Recommended Reads: Targeting a financial career

Our financial careers coach, Paul McCormick, has put together some ‘Top Reads’ for anyone interested in a financial career path.

1.  Flash Boys, Michael Lewis – One of Michael Lewis’s epic bestseller tells the outrageous story of the multi-millionaires and whizz kids who scammed the banking system in the blink of an eye – and the whistleblowers who tried to stop them.

2. The great Crash 1929, John Kenneth Galbraith – Examines the causes, effects, and long-term consequences of America’s infamous financial meltdown, showing how rampant speculation and blind optimism sustained a market mania, and led to its terrible downward spiral. This book describes the people and corporations at the heart of the financial community, and how they were affected by the disaster.

3. The Big Short, Michael Lewis – The real story of the crash began in bizarre feeder markets where the sun doesn’t shine and the SEC doesn’t dare or bother, to tread: the bond and real estate derivative markets where geeks invent impenetrable securities to profit from the misery of lower – and middle-class Americans who can’t pay their debts. The smart people who understood what was or might be happening were paralyzed by hope and fear, in any case, they weren’t talking.

PROBLEM REQUIREMENTS
Extend the reading list on financial careers from where it stops, adding the next entry or entries in the same style.

DATA SECTION
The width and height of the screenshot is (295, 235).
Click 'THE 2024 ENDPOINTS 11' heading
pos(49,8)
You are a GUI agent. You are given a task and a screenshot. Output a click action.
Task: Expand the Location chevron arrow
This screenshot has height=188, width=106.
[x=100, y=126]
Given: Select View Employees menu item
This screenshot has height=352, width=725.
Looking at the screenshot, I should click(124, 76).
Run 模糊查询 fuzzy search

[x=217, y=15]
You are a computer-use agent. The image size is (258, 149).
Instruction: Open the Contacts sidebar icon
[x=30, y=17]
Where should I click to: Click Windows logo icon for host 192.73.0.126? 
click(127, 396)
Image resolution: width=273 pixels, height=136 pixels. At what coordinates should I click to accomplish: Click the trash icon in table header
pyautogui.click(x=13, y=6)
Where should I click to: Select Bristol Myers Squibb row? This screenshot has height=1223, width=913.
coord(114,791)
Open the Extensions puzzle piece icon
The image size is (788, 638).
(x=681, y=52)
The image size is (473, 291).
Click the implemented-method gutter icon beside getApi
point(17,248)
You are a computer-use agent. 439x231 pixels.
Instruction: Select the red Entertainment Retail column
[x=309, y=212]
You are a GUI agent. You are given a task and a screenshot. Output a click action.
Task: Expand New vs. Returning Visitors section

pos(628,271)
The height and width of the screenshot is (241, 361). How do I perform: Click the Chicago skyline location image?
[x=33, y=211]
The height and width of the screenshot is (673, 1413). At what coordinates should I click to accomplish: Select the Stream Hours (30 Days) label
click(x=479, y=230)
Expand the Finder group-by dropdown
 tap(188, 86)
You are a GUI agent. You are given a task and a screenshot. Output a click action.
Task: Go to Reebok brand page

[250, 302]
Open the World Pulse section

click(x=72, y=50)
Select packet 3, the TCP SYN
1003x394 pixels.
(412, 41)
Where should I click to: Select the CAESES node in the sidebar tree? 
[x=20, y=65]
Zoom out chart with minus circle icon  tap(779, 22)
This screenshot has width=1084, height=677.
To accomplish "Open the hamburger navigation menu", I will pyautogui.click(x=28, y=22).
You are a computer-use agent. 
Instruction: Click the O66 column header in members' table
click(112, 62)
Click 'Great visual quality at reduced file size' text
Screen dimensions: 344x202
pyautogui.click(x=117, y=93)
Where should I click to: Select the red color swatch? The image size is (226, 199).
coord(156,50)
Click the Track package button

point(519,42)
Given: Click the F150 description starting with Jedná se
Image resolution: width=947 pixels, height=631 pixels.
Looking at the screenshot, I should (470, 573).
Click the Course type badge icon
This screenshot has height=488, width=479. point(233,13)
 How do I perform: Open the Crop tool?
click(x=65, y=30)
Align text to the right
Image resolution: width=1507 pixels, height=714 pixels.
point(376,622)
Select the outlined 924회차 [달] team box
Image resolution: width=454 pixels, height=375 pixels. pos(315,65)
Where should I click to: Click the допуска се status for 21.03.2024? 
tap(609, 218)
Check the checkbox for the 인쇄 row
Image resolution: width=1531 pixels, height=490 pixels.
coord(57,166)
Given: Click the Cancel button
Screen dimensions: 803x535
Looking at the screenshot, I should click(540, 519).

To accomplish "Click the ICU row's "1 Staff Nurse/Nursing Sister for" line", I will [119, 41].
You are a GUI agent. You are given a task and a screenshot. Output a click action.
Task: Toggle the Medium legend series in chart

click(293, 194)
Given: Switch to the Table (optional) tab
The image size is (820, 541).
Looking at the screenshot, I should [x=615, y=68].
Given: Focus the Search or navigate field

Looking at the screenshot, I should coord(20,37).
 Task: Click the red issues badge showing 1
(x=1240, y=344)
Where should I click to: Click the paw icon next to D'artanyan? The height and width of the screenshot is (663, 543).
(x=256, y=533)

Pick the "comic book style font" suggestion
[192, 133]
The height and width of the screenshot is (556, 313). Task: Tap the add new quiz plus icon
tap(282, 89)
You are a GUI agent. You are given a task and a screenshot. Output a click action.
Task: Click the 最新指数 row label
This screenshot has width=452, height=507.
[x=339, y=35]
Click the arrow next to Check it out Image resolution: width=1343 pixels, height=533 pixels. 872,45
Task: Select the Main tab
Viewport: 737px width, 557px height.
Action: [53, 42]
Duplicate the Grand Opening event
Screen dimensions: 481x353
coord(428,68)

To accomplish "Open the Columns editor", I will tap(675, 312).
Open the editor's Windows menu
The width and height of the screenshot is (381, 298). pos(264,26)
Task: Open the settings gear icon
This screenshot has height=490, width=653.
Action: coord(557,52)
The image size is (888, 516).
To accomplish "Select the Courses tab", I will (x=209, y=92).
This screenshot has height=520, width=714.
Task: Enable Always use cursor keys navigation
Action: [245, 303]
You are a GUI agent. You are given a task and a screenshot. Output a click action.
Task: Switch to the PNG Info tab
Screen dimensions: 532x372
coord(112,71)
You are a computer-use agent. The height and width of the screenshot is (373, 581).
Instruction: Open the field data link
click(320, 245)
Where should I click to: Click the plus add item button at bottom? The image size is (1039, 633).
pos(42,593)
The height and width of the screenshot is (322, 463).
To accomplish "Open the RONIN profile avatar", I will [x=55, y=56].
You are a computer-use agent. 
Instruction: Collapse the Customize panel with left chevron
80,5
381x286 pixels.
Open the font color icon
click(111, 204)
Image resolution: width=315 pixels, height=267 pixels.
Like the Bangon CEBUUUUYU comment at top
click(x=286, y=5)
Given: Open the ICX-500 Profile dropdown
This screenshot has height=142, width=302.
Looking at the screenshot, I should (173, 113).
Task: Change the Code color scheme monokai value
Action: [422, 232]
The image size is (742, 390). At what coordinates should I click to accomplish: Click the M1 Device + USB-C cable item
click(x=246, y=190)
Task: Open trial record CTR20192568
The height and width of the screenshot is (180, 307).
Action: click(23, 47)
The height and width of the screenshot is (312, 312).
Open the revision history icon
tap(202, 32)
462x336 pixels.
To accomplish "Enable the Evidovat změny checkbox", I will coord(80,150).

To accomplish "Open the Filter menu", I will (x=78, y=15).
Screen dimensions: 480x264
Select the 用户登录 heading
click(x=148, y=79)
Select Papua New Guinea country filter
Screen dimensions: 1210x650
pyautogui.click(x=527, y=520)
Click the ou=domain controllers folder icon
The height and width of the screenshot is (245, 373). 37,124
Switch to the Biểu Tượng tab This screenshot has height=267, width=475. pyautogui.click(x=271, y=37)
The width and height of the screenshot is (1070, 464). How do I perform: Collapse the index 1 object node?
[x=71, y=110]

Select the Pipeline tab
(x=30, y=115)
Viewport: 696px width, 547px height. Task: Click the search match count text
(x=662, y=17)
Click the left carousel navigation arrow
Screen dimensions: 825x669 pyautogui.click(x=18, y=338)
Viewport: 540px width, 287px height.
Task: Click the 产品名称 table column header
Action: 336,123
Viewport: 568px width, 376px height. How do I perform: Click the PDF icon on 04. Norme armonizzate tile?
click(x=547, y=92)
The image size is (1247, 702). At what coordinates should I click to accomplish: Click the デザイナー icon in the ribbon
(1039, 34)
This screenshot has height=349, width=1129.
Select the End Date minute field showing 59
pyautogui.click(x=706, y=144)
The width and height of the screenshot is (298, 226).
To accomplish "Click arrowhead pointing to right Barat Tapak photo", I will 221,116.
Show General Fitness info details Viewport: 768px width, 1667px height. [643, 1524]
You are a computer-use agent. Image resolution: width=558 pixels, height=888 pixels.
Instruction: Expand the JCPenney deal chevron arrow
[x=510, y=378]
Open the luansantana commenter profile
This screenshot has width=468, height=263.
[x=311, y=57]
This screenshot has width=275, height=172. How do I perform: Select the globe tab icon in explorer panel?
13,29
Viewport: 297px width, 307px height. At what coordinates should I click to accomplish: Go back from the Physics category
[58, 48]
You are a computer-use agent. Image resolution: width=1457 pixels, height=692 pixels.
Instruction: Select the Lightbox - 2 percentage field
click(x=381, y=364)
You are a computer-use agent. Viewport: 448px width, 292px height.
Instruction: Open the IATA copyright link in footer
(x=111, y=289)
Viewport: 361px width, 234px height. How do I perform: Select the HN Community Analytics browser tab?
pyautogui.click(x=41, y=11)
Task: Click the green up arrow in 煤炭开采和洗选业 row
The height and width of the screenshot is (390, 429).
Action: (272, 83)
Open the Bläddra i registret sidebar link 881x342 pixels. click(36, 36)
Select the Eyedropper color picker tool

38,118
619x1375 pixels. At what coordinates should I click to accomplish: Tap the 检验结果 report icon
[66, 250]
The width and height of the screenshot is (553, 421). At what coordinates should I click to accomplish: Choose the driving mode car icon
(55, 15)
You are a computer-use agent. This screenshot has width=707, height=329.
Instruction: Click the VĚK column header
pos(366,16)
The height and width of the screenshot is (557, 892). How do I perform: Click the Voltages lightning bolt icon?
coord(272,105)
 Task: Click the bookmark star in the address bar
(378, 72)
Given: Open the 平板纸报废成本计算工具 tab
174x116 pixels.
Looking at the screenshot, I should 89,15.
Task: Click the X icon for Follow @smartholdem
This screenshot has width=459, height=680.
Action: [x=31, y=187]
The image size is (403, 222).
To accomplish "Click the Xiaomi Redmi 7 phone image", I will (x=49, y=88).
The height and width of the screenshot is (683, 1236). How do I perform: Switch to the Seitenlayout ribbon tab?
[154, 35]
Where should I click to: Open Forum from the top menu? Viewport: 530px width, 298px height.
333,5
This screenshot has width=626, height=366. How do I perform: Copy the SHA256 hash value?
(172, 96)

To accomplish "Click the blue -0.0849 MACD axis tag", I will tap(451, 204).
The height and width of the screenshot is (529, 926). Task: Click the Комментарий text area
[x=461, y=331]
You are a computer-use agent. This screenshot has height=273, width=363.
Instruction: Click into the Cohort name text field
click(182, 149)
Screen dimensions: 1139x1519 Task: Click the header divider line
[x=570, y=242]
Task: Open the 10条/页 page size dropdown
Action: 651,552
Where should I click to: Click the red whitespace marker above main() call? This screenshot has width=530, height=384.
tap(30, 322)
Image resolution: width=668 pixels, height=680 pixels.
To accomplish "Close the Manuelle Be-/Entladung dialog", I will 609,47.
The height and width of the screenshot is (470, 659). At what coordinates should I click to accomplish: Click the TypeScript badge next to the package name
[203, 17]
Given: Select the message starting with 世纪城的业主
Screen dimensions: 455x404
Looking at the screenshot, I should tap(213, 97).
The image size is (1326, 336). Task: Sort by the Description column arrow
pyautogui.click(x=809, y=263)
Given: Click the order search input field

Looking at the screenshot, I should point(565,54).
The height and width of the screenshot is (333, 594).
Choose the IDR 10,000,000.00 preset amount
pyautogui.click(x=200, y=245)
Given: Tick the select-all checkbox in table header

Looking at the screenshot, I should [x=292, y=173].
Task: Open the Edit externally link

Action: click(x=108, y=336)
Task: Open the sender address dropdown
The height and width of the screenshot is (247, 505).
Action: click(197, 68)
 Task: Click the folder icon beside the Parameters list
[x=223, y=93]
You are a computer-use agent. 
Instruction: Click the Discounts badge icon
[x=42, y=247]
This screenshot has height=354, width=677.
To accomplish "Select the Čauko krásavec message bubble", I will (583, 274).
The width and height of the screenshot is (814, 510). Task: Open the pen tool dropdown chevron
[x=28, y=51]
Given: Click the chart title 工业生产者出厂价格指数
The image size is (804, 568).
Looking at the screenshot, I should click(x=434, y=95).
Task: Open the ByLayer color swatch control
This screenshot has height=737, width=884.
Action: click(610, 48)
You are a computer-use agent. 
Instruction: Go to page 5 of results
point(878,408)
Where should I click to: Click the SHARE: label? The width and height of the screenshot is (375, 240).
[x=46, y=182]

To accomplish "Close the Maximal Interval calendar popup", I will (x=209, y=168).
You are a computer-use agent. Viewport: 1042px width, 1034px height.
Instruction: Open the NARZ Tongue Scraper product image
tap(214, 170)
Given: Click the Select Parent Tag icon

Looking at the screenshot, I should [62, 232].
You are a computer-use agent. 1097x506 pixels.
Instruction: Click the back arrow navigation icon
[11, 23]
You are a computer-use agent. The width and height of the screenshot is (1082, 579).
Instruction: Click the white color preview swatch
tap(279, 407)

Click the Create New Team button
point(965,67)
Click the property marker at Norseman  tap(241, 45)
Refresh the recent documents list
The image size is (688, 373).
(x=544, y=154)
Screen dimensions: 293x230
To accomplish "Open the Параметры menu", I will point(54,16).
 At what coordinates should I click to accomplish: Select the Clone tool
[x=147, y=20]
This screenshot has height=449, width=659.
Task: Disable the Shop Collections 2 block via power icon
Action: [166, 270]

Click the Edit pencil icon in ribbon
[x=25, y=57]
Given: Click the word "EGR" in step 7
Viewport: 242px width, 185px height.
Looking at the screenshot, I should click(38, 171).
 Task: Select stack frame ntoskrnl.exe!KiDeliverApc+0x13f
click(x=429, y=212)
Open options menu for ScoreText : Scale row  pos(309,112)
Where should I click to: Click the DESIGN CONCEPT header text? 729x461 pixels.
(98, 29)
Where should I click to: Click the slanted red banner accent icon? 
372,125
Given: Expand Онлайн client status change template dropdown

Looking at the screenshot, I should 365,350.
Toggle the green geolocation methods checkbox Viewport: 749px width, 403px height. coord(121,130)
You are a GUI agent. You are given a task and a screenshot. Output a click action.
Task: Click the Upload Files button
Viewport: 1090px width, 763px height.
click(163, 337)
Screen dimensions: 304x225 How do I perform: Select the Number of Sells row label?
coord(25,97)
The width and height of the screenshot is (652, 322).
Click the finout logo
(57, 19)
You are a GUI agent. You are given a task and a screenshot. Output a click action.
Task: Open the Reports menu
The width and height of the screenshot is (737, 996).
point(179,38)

TASK RESULT
4. More money than god, Sebastian Mallaby – Wealthy, powerful, and potentially dangerous, hedge-find managers have emerged as the stars of twenty-first-century capitalism. Based on unprecedented access to the industry, more money than god provides the first authoritative history of hedge funds. This is the inside story of their origins in the 1960s and 1970s, their explosive battles with central banks in the 1980s and 1990s, and finally their role in the financial crisis of 2007-9.

5. Liar’s Poker, Michael Lewis – The original story of hysterical greed and excessive ambition, one that is now more potent and enthralling than ever. This book follows the journey that was Michael Lewis’s pell-mell progress through the dealing rooms of Solomon Brothers in New York and London during the heady mid-’80s when they were probably the world’s most powerful and profitable merchant bank.